Figure 16: Tableau extract refresh workflow
- Finally, we use a Copy Activity to do the API call that will refresh the extract from the data source (bear in mind that the first time you create the data connection, it must be uploaded manually to Tableau Server). To do the extract, one must know the Site ID and the data source ID, which are 2 alphanumeric codes that can be found calling the API through tools like Postman, where developers can see the response to an API call and look for the ID of the data source they are interested in. In this second call we must fill the following parameters:
- Request Method: POS
- Request Body (empty): {}
- Header 1 –
X-Tableau-Auth: @concat(activity('LOOKUP_TOKEN').output.firstRow. credentials.token)
- Header 2 –
Content-Type: application/json
- Relative URL:
@{concat('api/3.0/sites/YOUR_SITE_ID/datasources/YOUR_ DATASOURCE_IDrefresh')}
- The first API call will consist in the Authentication process. We must sign in with our credentials and get the token as the response, which we will save in a JSON file. As you can see in the image, the basic information you must fill is the Request Method and the Request body of the call, and the Relative URL in the dataset configuration (api/3.0/auth/signin)
5. Monitor Pipelines on Azure
Now that our ETL is running, we can use different methods to monitor that everything is working as expected:
- Azure Data Factory Monitor: here we can track all the pipeline executions of our Azure Data Factory and see whether the activities of a pipeline have been successfully executed. As mentioned in the article, we could have used other ingestion methods such as Logic Apps to trigger the main workflow when a new file is added to the FTP Server. However, with this method we wouldn’t be able to monitor this part of the process because it would be out of Azure Data Factory.
- Querying the Target Table: because we are capturing the date of execution through our pipeline, we can simply query the target table and check the date of the last records inserted.
- Through Tableau’s last extract refresh: the last step of our pipeline was to do an extract refresh of a data source uploaded to Tableau Server. If we navigate to this data source in the server, we can see the datetime of the last refresh and see if it matches with the last execution of the pipeline.
6. Manual trigger
As mentioned at the beginning of the blog article, this pipeline would be executed daily and look for new or modified files. However, we also implemented a Logic Apps Service which executes the pipeline when an HTTP request is received.

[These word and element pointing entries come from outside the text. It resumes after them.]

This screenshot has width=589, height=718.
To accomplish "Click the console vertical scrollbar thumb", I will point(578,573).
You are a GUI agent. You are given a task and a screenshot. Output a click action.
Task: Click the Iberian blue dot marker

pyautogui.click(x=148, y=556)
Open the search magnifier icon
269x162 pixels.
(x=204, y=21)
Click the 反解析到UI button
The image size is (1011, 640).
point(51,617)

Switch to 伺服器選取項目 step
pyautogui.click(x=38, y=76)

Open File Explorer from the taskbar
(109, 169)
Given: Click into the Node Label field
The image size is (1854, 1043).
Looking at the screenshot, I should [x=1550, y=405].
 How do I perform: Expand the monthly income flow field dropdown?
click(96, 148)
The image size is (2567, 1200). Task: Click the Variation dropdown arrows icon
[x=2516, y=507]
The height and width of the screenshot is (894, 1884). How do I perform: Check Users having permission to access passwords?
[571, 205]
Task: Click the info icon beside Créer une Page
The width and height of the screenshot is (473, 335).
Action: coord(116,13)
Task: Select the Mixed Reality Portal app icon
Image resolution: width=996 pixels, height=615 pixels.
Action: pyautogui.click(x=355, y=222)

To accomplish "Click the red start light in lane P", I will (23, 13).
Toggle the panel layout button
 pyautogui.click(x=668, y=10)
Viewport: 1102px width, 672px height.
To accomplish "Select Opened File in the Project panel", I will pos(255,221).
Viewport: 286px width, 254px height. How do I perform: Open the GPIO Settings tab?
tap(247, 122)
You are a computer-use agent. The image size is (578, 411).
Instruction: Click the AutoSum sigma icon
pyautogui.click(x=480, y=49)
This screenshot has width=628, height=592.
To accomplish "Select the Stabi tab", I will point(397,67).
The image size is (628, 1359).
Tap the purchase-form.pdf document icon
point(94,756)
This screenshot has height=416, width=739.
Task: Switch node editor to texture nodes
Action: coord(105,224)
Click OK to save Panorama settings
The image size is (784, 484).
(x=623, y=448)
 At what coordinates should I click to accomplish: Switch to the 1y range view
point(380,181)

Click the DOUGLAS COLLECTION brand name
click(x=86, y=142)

While working with our clients, we have noticed that business users prefer a method to execute the pipeline manually when they upload new data to the source system. Although they could wait to the next execution to see the new data in the visualization tool, there are cases where they need to update the data as soon as possible.
To do so, we developed the following pipeline using Azure Logic Apps:
Figure 17: Logic App workflow to manually execute ADF pipelines
Basically, this application will be listening to HTTP requests on a specific URL, and create a pipeline run when the request is received. Logic Apps will create the URL automatically for you, and only by calling it in the browser, business users can manually run an ADF pipeline.
7. Result
Once the extract and the process are completed, it’s time to check the results on Tableau. We have generated a graph that shows the total amount of flight delays per day.
Figure 18: Tableau visualization of the demo
Conclusion
In this blog article we have detailed the various steps that need to be taken when implementing an end-to-end pipeline, from the ingestion layer to the refresh of the visualization and the manual execution of the pipeline if that is required by the end-users. We used Azure Data Factory service to ingest, transform and load the data while adding complex logic to prevent having to run a cluster every day and thus, saving money. In this blog article we have also demonstrated some advanced examples of how Azure Data Factory together with Azure Logic Apps can be used to create automated and pay-per-use ETL pipelines with REST API triggering.